**INFORMATION SUPPLIED**
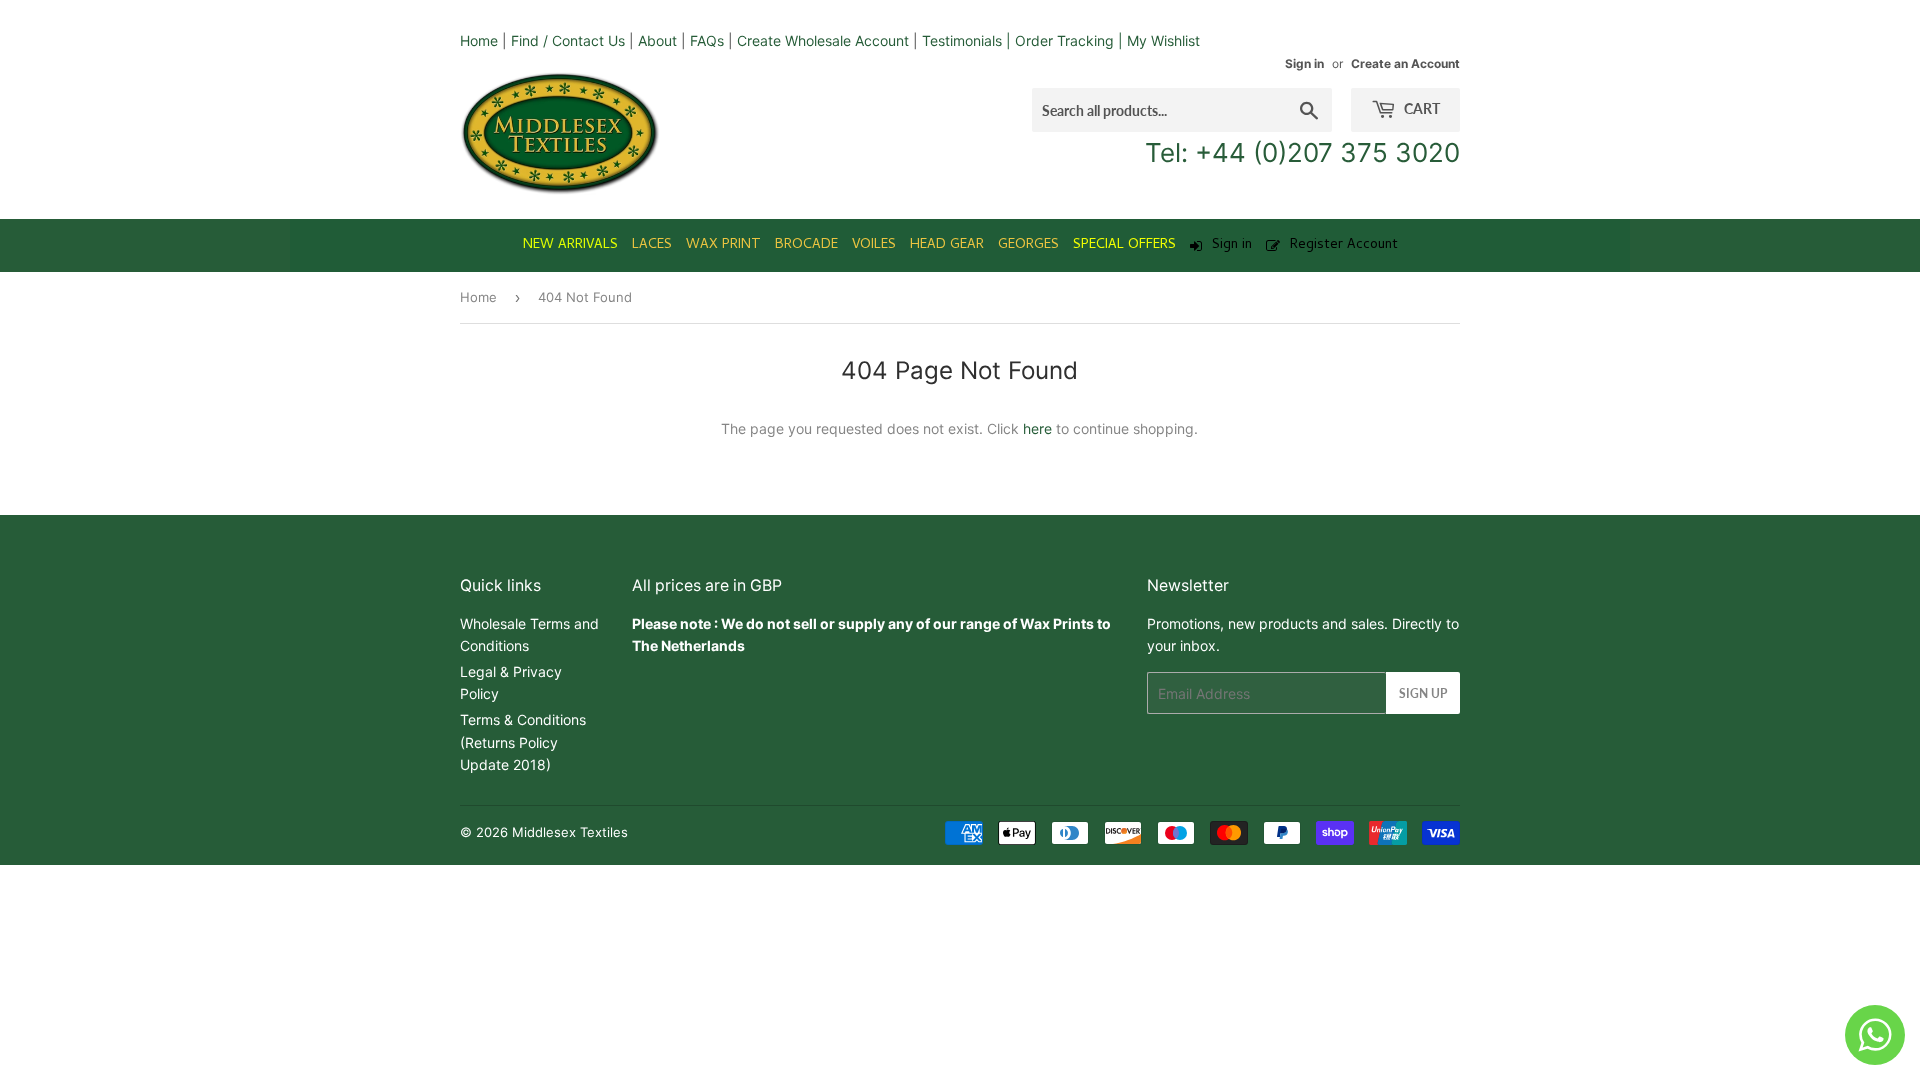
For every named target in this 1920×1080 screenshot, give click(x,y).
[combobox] (1182, 110)
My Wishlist (1163, 40)
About (657, 40)
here (1037, 428)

**DIRECTIONS FOR THIS TASK**
Leave every image out, and retype the material exactly.

**RESPONSE BELOW**
For every named target in this 1920×1080 screenshot, give click(x,y).
[combobox] (1182, 110)
My Wishlist (1163, 40)
About (657, 40)
here (1037, 428)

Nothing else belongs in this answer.